Hello,

We’ve published a series of thematic subsets based on Wikipedia. The idea sort 
of follows what we had been doing for WikiMed[1], e.g. provide a single, 
topic-specific zim file based off the same Wikipedia articles - so that if you 
are a physician in an offline setting you needn’t download the full 5,000,000 
articles in order to get the 50,000 you were really interested in (and also: 1 
Gb download at most vs. 80Gb).

The list is set to expand, but we’re starting with the following:
Football (soccer)
Basketball
Cricket
History 
Geography
Maths
Physics
Chemistry
Comics

The initial selections are based off enwp’s wikiprojects. Most of these 
are/will be available also in the largest languages 
(EN/ES/PT/AR/FR/DE/ZH/HI/TR/RU), with some variations as we’re not entirely 
sure there’s much demand (or material) for Russian articles on cricket. 

These selections are easier to find from the app’s library, but they can also 
be downloaded directly from our public repo [2]. Now that MWoffliner and 
ZIMfarm are up and (mostly) running, expect updates to run automatically every 
month or so. And for those asking, the MWoffliner 1.9 release you saw earlier 
should allow us to finally update larger zim files (>500k), or so we 
hope/pray/want to believe.

The other thing you will notice is that the landing page is not your usual « 
Welcome to Wikipedia » blurb. In fact, we did away with most of the text so 
that we wouldn’t have to design landing pages in languages we don’t understand. 
A Very Elegant solution was found by the Most Excellent Joseph Reeve : present 
it as tiles, with the images directly taken from the corresponding Wikidata 
entry (P18). The 100 articles constituting this new landing page are themselves 
picked based on a scorecard that ranks articles based on traffic, evaluation 
and God knows what else, so that in the end the end user is likely to be 
presented with a landing page on subject s/he’s likely to be interested in[3].

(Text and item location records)
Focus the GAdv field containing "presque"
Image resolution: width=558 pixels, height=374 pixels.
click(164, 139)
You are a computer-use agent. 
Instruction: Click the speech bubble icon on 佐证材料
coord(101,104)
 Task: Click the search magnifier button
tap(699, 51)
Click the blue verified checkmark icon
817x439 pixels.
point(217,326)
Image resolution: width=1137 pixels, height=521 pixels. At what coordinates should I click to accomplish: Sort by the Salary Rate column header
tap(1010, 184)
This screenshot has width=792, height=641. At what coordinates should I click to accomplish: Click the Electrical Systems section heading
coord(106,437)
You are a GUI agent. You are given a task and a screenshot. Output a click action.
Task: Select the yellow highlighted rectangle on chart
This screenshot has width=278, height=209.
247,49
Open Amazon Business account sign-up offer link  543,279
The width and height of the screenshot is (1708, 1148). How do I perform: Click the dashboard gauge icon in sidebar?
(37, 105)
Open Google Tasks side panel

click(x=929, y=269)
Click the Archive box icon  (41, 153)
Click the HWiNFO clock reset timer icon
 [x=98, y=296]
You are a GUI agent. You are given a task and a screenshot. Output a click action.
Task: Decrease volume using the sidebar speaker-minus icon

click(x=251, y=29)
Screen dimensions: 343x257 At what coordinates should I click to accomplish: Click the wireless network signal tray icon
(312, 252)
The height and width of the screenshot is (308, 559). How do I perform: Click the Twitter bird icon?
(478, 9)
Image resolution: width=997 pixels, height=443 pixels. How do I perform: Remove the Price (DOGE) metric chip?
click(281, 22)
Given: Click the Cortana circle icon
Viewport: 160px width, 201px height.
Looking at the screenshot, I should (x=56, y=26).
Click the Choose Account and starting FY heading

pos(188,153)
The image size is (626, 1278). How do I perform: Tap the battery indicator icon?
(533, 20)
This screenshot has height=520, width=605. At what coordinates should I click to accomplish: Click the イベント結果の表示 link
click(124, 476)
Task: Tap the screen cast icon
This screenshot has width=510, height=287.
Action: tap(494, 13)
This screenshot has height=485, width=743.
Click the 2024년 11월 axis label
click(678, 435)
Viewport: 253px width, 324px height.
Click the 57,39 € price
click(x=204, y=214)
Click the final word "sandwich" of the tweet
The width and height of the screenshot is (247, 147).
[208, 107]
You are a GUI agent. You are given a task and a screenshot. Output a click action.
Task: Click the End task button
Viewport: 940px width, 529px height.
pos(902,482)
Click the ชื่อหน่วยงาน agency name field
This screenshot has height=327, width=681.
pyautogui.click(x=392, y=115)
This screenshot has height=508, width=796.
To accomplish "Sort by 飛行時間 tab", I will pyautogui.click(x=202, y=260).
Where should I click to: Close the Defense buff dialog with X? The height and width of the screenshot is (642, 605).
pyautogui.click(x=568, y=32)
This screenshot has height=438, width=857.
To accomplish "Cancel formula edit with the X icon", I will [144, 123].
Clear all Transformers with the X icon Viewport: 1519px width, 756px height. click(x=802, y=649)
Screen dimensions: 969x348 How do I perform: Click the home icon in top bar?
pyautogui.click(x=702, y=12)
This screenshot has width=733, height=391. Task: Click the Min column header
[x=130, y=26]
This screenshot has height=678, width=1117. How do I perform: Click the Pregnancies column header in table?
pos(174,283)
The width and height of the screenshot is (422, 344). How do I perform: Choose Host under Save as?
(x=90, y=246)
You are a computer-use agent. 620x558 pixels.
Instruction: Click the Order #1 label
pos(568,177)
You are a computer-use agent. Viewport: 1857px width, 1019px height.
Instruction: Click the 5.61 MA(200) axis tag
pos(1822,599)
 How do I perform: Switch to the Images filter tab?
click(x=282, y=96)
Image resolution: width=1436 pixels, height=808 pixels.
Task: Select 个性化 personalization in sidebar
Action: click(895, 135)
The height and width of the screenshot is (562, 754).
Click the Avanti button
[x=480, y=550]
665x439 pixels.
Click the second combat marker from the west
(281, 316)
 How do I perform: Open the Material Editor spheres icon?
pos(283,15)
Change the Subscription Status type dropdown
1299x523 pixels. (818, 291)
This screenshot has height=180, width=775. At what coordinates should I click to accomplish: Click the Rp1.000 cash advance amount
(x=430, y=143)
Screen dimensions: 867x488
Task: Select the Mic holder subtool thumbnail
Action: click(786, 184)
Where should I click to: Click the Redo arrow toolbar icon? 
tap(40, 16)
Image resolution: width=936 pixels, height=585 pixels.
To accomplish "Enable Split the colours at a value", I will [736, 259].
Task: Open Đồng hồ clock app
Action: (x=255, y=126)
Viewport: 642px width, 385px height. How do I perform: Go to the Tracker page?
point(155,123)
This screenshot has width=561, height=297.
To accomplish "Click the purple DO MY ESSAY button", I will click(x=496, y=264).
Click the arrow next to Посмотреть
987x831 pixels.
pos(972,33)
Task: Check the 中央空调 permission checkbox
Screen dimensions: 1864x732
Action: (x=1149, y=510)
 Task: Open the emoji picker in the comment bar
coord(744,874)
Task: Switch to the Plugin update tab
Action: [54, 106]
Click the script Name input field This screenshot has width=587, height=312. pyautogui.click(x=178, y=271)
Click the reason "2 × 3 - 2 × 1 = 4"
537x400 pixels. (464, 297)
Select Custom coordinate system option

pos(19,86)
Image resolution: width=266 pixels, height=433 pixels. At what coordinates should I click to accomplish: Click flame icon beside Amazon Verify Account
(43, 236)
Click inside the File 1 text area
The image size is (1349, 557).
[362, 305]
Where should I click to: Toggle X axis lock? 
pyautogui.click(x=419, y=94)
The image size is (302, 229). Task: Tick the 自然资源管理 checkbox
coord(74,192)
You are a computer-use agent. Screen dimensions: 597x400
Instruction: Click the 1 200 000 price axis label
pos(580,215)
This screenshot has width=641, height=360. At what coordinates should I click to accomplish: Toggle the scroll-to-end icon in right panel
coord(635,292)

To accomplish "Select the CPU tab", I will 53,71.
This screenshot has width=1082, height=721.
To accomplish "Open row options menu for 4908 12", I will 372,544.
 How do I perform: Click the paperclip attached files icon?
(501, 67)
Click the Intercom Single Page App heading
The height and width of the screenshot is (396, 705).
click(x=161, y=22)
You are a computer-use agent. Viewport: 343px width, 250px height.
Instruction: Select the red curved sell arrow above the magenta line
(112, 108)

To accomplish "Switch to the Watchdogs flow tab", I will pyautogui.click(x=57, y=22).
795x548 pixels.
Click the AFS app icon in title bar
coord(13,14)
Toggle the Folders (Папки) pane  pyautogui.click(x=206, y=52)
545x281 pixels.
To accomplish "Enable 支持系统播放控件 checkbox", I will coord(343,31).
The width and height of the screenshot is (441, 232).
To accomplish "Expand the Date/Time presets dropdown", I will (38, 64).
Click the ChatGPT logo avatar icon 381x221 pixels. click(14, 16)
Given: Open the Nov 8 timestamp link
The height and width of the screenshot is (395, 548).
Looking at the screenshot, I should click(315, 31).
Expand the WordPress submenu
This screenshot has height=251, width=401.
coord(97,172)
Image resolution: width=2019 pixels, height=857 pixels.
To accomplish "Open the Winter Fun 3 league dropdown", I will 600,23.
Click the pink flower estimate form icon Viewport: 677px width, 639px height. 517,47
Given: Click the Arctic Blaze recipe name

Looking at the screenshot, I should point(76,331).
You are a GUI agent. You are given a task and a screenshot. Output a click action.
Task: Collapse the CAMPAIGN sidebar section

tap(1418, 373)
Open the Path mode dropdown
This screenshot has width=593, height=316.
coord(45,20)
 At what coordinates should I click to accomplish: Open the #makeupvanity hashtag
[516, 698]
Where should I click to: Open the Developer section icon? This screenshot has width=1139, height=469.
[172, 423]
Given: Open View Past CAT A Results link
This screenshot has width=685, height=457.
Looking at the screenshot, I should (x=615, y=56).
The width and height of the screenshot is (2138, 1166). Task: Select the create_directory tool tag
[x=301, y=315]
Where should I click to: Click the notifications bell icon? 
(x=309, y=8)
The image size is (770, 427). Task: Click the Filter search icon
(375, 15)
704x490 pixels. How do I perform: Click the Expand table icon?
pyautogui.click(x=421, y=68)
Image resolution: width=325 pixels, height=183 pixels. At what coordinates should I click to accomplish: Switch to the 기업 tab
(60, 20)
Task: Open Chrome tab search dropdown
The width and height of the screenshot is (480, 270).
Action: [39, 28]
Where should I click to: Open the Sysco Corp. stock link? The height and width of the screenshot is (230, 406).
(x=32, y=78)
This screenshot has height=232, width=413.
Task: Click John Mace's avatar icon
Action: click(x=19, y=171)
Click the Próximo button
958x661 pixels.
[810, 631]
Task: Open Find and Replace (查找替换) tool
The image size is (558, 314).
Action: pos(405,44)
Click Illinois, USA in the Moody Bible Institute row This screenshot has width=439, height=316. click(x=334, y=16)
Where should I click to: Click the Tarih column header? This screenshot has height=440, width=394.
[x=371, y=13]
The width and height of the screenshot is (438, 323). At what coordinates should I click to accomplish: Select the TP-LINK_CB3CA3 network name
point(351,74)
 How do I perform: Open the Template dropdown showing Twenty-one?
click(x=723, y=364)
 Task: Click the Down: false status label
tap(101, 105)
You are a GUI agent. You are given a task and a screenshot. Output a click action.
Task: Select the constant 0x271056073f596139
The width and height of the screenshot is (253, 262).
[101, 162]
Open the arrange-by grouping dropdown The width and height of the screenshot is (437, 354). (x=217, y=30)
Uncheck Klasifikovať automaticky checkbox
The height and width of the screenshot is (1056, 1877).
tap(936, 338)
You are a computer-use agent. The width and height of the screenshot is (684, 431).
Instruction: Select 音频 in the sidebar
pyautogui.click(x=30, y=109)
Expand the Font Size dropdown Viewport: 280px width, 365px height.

Work to complete
Decide whether each statement agrees with the announcement about Wikipedia thematic subsets, answering yes or no and quoting the deciding words: (a) The landing page shows the usual "Welcome to Wikipedia" text. (b) Updates are expected to run automatically about once a month. (c) The tile images are taken from the corresponding Wikidata entry. The records have nothing to do with the announcement.

Solution to this exercise
(a) No: "the landing page is not your usual « Welcome to Wikipedia » blurb"
(b) Yes: "expect updates to run automatically every month or so"
(c) Yes: "with the images directly taken from the corresponding Wikidata entry (P18)"